Design Documents: Link to any design or architectural documents here.
- Labs/F1/AlphaPlan
- Web Activities
- File:Owa-f1.pdf Data flow of openwebapps, f1 mediator and web activities (updates images below)
The following illustrates how data flows through the F1 Share system. Other mediated activities may be more complex, but for the purpose of this privacy review only the operation of F1 Alpha is documented.
Other Resources:
dependencies, included with the add-on:
- oauthorizer
- jetpack based addon that provides api's to use oauth 1 & 2
- required for built-in apps named above
- openwebapps jetpack addon
- fx-share-addon requires openwebapps to work
- addon-sdk fork
- for has patch from bug 675812 which fixes panel style for osx
- additional details may also be found in the Security/Reviews/F1_(round_2)
Components
Currently a bunch of code is bundled together as a single add-on. While the architecture of the system is slightly more nuanced, these are the main basic components for the F1 Alpha release:
- Share Mediator Panel
- 3rd party webapps
- Share Mediator Component
- Share Mediator Panel
- future ability for general web content to open activity mediators
- fx-share-addon
- share mediator based on top of OWA
- new smtp module for sending emails
- 3rd party webapp
- 3 built-in apps for twitter, facebook and gmail
- future apps loaded from 3rd party sites
- Share Mediator Component
- manages mediator panel (UI)
- manages interaction between mediators and OWA core
- manages interaction between services and OWA core
- manages interaction between mediators and services
- Sole consumer of OWA core (so that functionality is rolled into this component)
F1 is an implementation of a mediator for the share activity. The Share Mediator Panel is content loaded locally from the addon. APIs (navigator.mozApps.mediator.*) are injected by the mediator class. Communication between the panel and the mediator class are through sdk ports, passing JSON data.
Stored Data:
The mediator panel stores no data (it interacts via Share Mediator Component with 3rd party webapps that do).
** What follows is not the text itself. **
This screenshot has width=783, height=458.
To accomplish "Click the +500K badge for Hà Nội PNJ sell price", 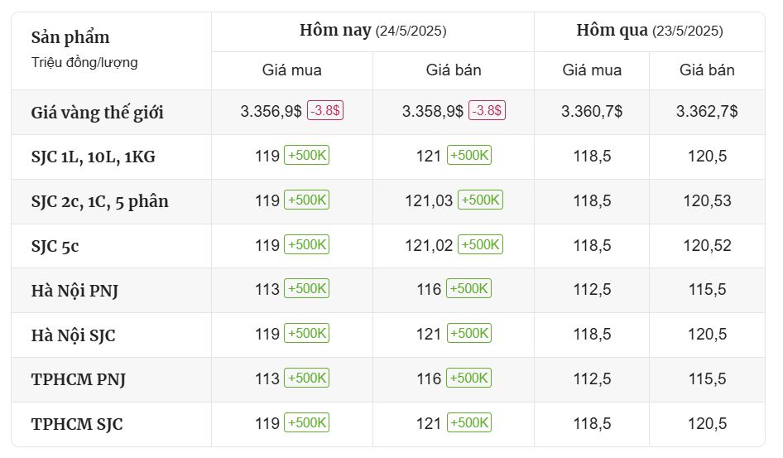I will click(x=469, y=289).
Communication with 3rd party webapp components
NOTE: Communication with third party webapps is tunneled through the mediator class. There is no direct conduit between the mediator content and the service content. This information is documented here since the Share Mediator Component simply acts as a proxy between the other two components.
In order to tunnel a call into a service: the Mediator Panel emits a owa.mediator.invoke port message that contains the data necessary to complete the calls below, along with string id's that the service iframe uses to send a response back. To send a response, the service iframe will emit an owa.mediation.success.# or owa.mediation.error.# with the response data.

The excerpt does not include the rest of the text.